El libro cuenta con un prólogo a cargo de un viejo amigo del autor (y antiguo profesor de quien esto firma), Román Gubern, que estaba en primera fila junto a su hermana Lali y su cuñado Jorge Herralde, tres personajes de esos que, en la vida de uno, siempre han estado ahí. La selecta parroquia se componía mayormente de amigos, conocidos y saludados de un servidor de ustedes, así que creo que batí el record de encuentros más o menos inesperados con gente a la que, en muchos casos, no veía desde hacía décadas (incluyendo a una ex novia y a algunos otros sex symbols de los bares de los años 80 en diferentes grados de conservación). Millenials, lo que se dice millenials, y gente menor de cincuenta o sesenta años no se detectaban por ningún lado, pero era normal: para participar convenientemente de la presentación de Los cines de mi vida había que tener una edad o, preferiblemente, dos, pues, de lo contrario, no sabrías muy bien de qué te estaban hablando presentado y presentadores.

DATOS PROPORCIONADOS |
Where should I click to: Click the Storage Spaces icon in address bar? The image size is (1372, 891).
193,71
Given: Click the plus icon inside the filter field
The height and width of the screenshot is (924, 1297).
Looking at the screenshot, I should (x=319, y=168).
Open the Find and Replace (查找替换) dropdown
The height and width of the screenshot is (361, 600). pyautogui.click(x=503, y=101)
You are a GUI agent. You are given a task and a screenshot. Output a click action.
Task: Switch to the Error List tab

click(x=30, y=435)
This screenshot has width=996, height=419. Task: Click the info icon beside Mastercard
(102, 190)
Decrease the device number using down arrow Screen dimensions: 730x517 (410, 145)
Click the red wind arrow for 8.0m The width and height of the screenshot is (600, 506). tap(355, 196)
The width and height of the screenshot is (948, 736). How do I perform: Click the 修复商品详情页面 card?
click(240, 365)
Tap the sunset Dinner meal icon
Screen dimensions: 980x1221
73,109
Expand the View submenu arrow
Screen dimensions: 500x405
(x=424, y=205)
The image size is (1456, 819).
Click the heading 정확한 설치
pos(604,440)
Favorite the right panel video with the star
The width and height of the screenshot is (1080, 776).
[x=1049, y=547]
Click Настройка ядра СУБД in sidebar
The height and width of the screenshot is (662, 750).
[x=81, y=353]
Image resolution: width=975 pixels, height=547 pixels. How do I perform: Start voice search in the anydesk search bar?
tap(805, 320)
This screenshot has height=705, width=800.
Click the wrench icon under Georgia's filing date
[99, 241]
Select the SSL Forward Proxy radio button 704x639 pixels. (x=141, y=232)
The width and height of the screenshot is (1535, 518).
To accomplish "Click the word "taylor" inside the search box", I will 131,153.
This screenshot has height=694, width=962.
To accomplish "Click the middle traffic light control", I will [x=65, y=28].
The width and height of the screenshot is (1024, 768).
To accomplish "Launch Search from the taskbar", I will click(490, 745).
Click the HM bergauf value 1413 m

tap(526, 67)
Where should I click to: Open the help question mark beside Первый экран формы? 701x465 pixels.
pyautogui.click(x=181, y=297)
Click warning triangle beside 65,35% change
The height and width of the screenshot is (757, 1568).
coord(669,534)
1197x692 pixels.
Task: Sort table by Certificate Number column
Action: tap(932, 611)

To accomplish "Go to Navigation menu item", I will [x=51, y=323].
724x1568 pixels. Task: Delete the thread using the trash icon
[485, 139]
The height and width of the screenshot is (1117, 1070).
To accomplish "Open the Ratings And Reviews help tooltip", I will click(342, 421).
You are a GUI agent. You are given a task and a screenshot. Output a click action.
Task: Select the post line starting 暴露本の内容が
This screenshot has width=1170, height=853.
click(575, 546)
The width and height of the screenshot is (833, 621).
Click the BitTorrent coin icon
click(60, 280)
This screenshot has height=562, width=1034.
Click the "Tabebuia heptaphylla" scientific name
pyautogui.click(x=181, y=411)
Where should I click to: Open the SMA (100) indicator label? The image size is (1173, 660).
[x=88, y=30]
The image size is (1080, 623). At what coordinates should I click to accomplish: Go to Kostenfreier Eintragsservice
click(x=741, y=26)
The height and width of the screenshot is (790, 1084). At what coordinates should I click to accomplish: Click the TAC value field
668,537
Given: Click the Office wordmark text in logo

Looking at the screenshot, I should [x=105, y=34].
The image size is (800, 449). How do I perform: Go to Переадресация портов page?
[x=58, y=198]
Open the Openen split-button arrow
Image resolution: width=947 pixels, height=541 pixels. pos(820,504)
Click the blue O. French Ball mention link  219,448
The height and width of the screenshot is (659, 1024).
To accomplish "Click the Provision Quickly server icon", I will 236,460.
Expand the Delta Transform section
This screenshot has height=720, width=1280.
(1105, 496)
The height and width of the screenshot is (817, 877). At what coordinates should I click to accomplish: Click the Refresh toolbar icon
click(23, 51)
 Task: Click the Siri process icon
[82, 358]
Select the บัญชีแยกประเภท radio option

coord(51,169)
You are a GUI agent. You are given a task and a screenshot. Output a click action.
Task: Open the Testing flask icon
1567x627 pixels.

DETALLES DE LA TAREA |
Según el fragmento sobre la presentación de Los cines de mi vida, ¿por qué le parece normal a quien escribe que no hubiera millenials ni gente menor de cincuenta o sesenta años? Responde en una a tres oraciones. Los registros no tienen relación alguna con el fragmento.

RESULTADO DE LA TAREA |
Porque para participar convenientemente en la presentación había que tener una edad o, preferiblemente, dos. De lo contrario, uno no sabría muy bien de qué le estaban hablando el presentado y los presentadores.